VICTORIA -- B.C. health officials confirmed 21 more cases of COVID-19 on Vancouver Island on Thursday.
A total of 1,207 COVID-19 cases have now been recorded in the Island Health region since the pandemic began.
Across the province, 536 cases of the virus and seven deaths were confirmed over the past 24 hours. One victim lived on Vancouver Island.
“As always, we think of those families, the caregivers and the communities that mourn the loss of seven more of our seniors and elders,” said provincial health officer Dr. Bonnie Henry. “Our thoughts and our prayers are with you.”
Two more COVID-19 outbreaks were declared in the province’s health-care system Thursday, both of which are located on the B.C. mainland.
At the same time, two health-care outbreaks were declared over, including one at an assisted living facility in Duncan.
Henry took time Thursday to discuss reports of racism directed towards a Vancouver Island First Nation that is currently contending with a COVID-19 outbreak.
B.C.’s top doctor said she was “saddened and disturbed” to hear that members of the Cowichan Tribes First Nation were facing discrimination after dozens of cases of the virus confirmed in the community since Jan. 1.
“This type of racism cannot be tolerated, and I stand against this with my colleagues saying that this must stop on Vancouver island and across B.C.,” she said.
She added that racism has no place in British Columbia and that “we must all take the time to speak up and speak out.”
Health officials continue to monitor for possible variants of COVID-19 in B.C.
Henry said Thursday that the province had detected one more case of the U.K. variant and the province’s first case of the South Africa variant over the past 24 hours.
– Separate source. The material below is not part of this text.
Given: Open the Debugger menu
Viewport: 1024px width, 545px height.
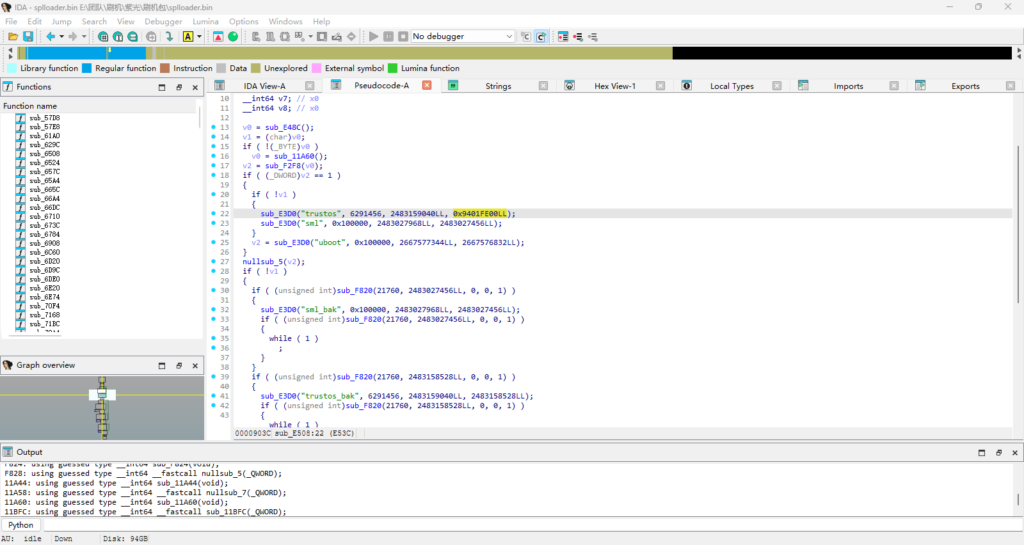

There have now been four confirmed cases of the U.K. variant in B.C. The first three were linked to a resident of Vancouver Island who returned from a trip to the U.K. The recent fourth case was found in a Vancouver Coastal Health resident.
B.C.’s top doctor said she’s confident the U.K. variant hasn’t spread widely in the province.
“We don’t believe that this has spread at all from these four cases,” she said.
Information on the South African variant is much more limited.
Henry says the person who tested positive for the variant, a resident in the Vancouver Coastal Health region, did not recently travel from the country and they are not aware of being in contact with anyone who recently travelled from there.
While health officials are still investigating where the source of the variant came from, Henry says that “it does not seem to have spread in the community beyond the person we have identified.”